* **Exercices**:
#1 Selon l'extrait choisi, en quelle année l'association Le Siècle a-t-elle été créée ?
#2 Citez fidèlement le passage de l'extrait choisi qui s'ouvre sur les mots contenant « Il est loin » et se clôt sur « du monde social. ».

Enfin, « public » et « privé » se différencient dans le recours à la « main d’œuvre » labellisée par l’ENA, cet « instrument de reproduction idéal », selon la formule de Pierre Bourdieu, de la noblesse d’État, puisque 25 des 85 postes du « public » sont occupés par des énarques (29 %) alors qu’ils n’en occupent que 3 sur 56 dans le « privé » (5 %).
Il est loin d’être anecdotique de noter qu’au moins 17 des personnes de la population que nous avons recensée ont été ou sont membres et/ou invités du Siècle (cf. encadré ci-dessous) soit 13 % de cette population ; preuve que les dominants ont compris que le travail de domination de l’espace médiatique fait partie intégrante du travail de domination du monde social.
Encadré : les dîners du Siècle
Visite guidée dans le saint des saints de l’oligarchie : « Dans la France contemporaine, les choses sont […] simples : un mercredi par mois, vers 20 heures, l’élite du pouvoir s’attable dans les salons cossus de l’Automobile Club de France pour le dîner du Siècle. […] Créé en 1944, Le Siècle n’est ni un groupe de réflexion, ni un club mondain. En favorisant un dialogue réglé entre patrons, journalistes, politiques, hauts fonctionnaires et, dans une moindre mesure, universitaires ou artistes, cette association cherche à produire du consensus plutôt qu’à constituer des antagonismes politiques. Elle réunit des gens “importants” pour ce qu’ils font, plutôt que pour les affinités ou les goûts qu’ils partageraient. […] Être membre du Siècle témoigne, d’abord, d’une insertion réussie au sein de la classe dominante. […] l’association fait surtout se rencontrer les sachems des affaires, publiques et privées […] la fonction principale du Siècle : réunir les élites pour qu’elles œuvrent de concert à la reproduction de l’ordre social […] »12
Un monde à part, un tout petit monde… Une écrasante majorité des dirigeants des grands médias appartient à une classe dominante qui concentre tous les capitaux (économiques, culturels, sociaux, symboliques) et réside sur les quelques kilomètres carrés des quartiers chics de Paris et de sa banlieue huppée. Cela n’est pas anodin, car le travail de domination de l’espace médiatique que ces agents réalisent est une des composantes majeures du travail de domination de la structure l’espace social. Et la structure de domination de l’espace médiatique restera inchangée tant que la critique des médias ne fera pas des propositions (qui ne seront pas des vœux pieux ou de vains appels à la bonne volonté) pour la rendre définitivement inactive.

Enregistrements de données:
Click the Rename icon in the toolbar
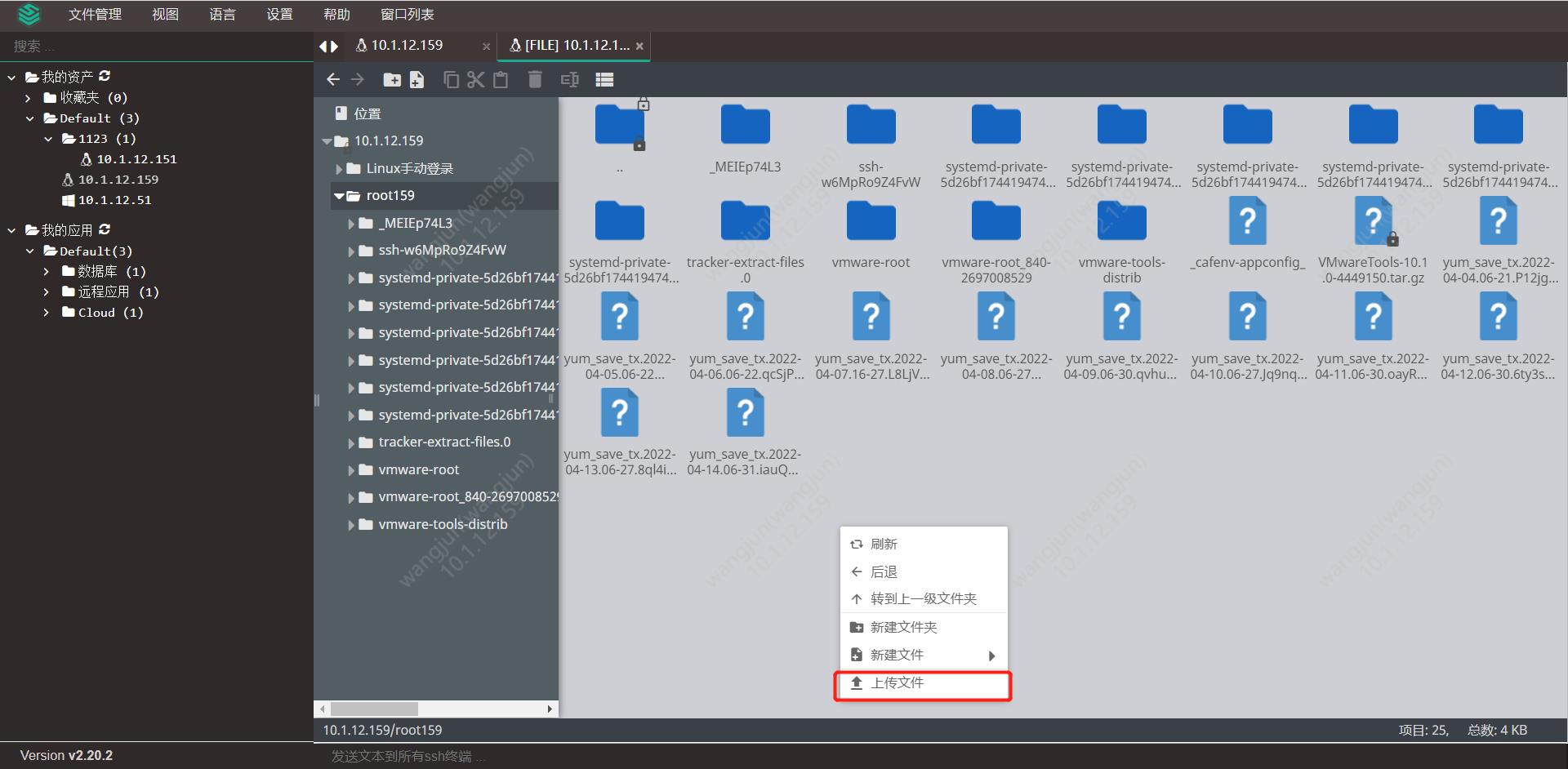This screenshot has width=1568, height=769. tap(569, 79)
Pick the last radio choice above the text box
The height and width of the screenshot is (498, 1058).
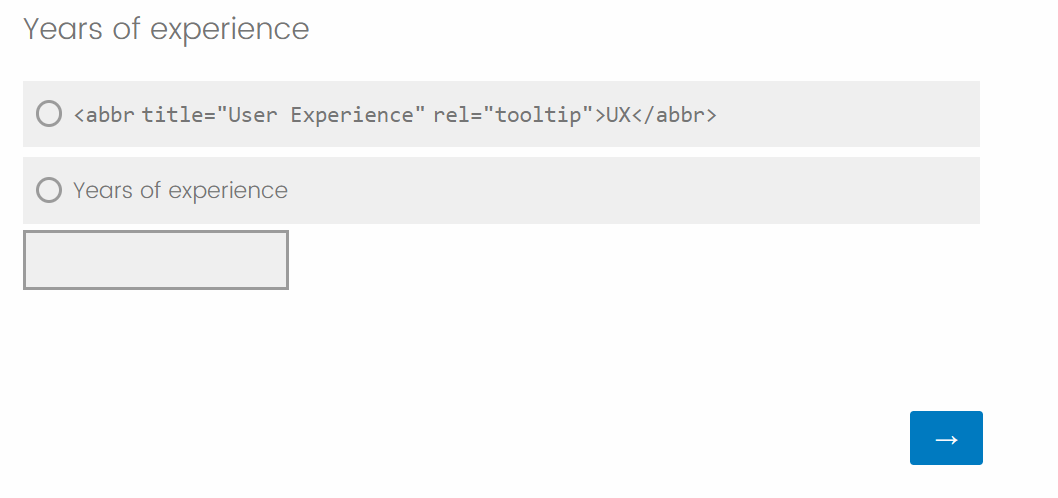coord(49,190)
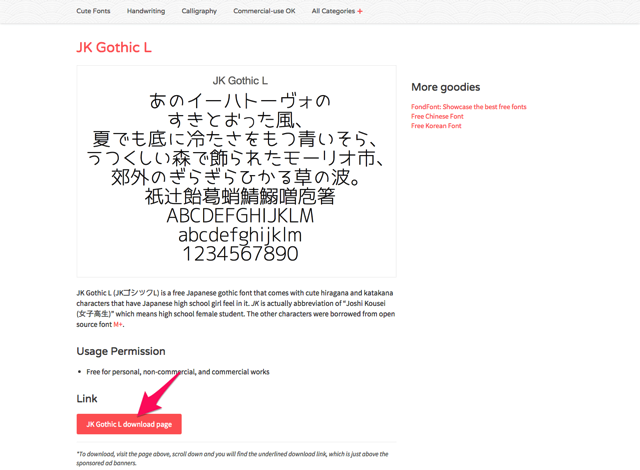Open the Commercial-use OK category
640x470 pixels.
point(264,11)
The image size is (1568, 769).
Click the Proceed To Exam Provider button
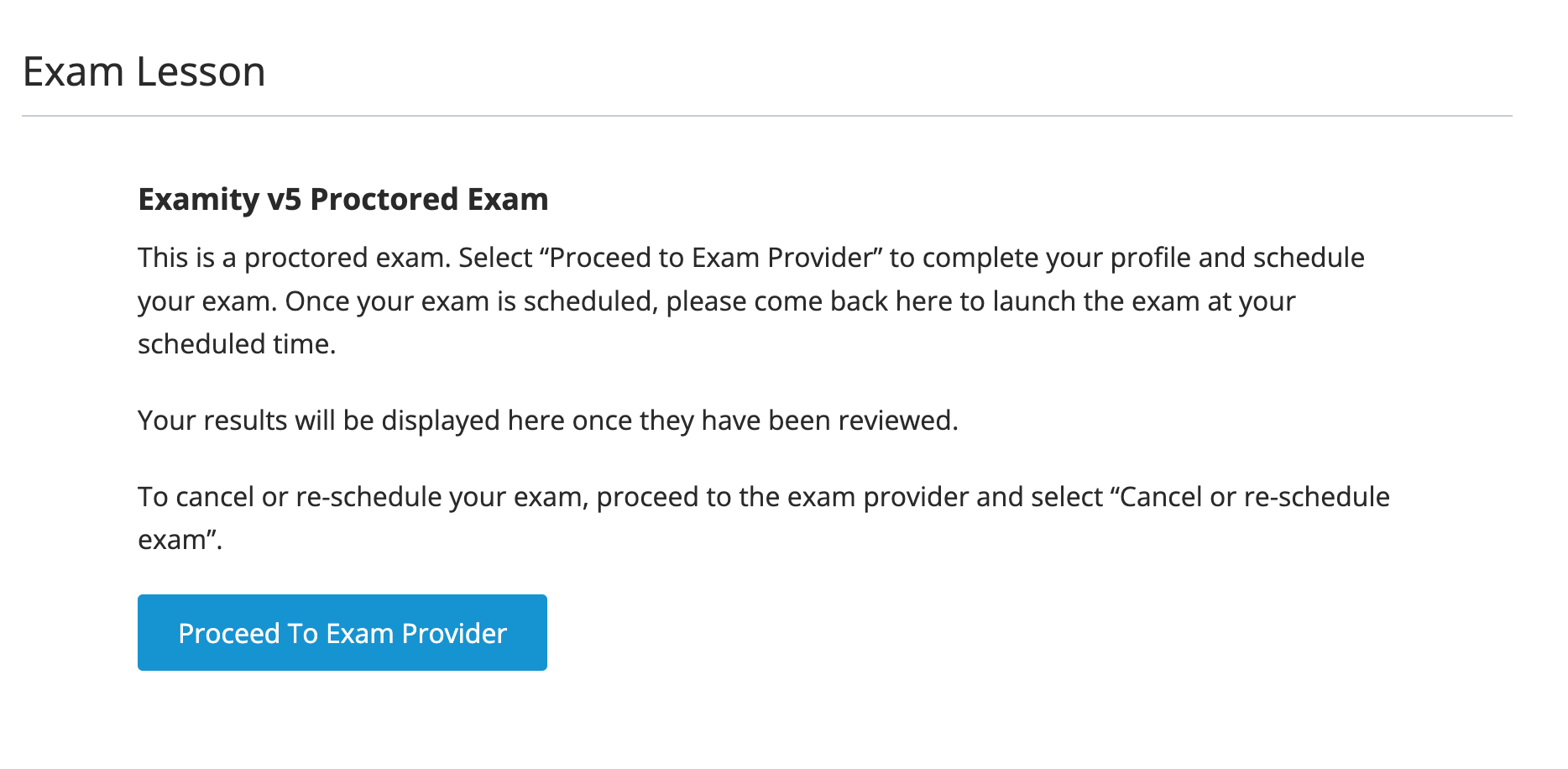(x=342, y=632)
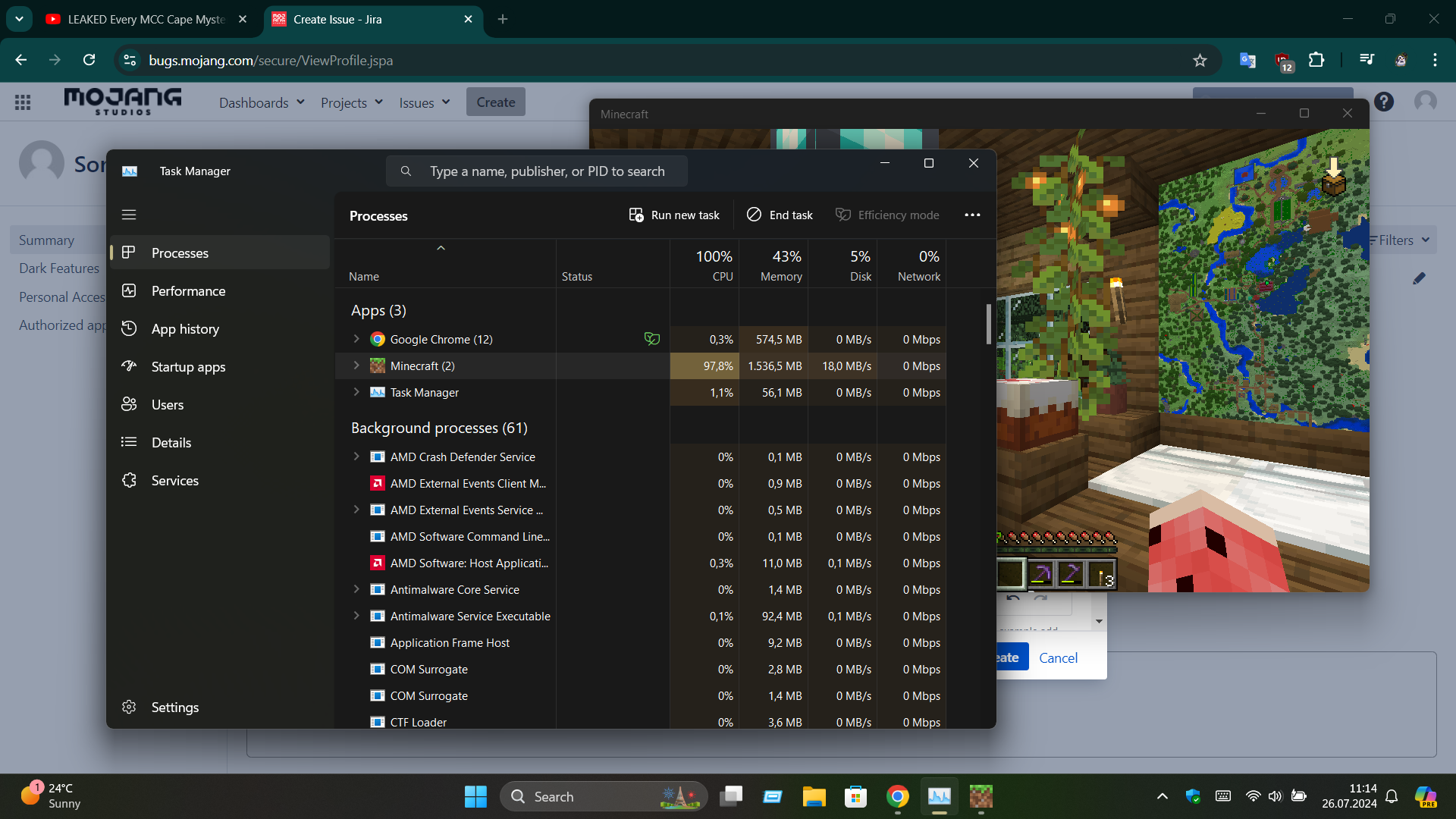Screen dimensions: 1456x819
Task: Click End task for selected process
Action: (780, 215)
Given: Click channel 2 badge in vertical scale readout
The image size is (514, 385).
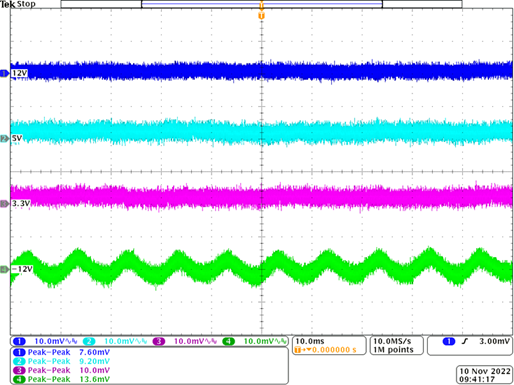Looking at the screenshot, I should [x=89, y=341].
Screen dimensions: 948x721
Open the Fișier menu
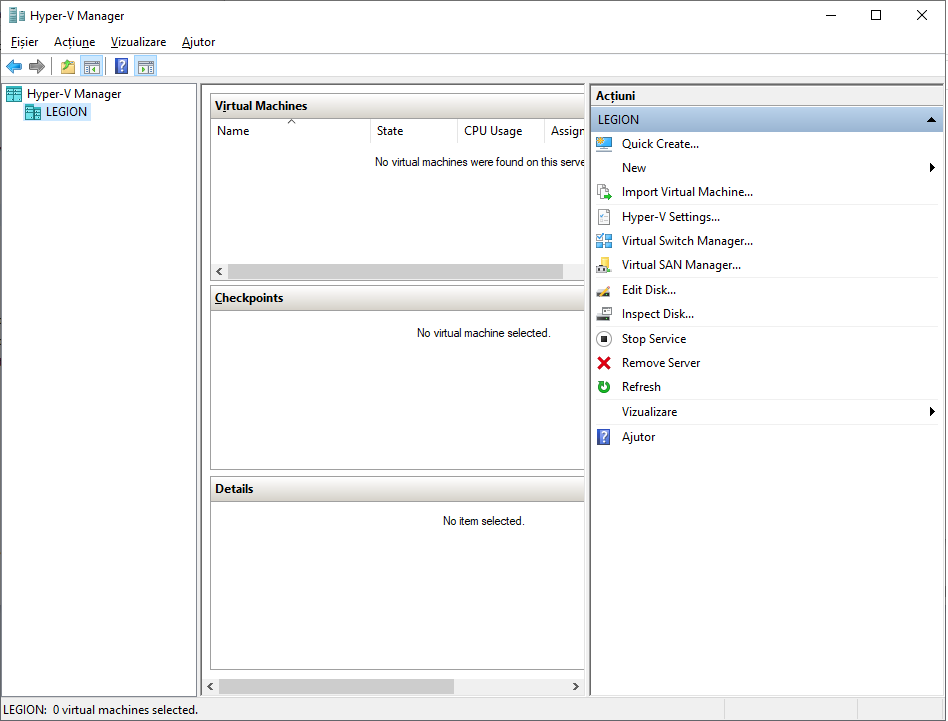(x=24, y=42)
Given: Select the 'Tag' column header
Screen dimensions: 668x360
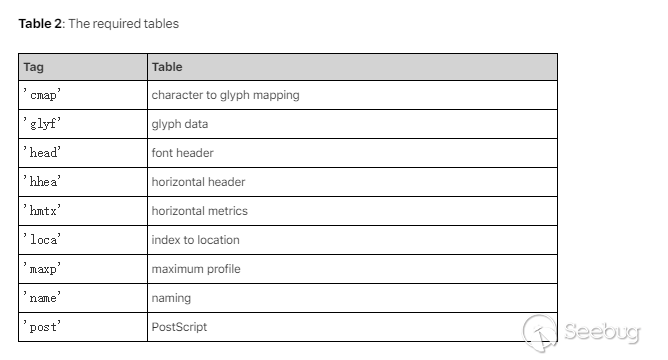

* **Corrigés**:
#1 Le Siècle a été créé en 1944.

#2
Il est loin d’être anecdotique de noter qu’au moins 17 des personnes de la population que nous avons recensée ont été ou sont membres et/ou invités du Siècle (cf. encadré ci-dessous) soit 13 % de cette population ; preuve que les dominants ont compris que le travail de domination de l’espace médiatique fait partie intégrante du travail de domination du monde social.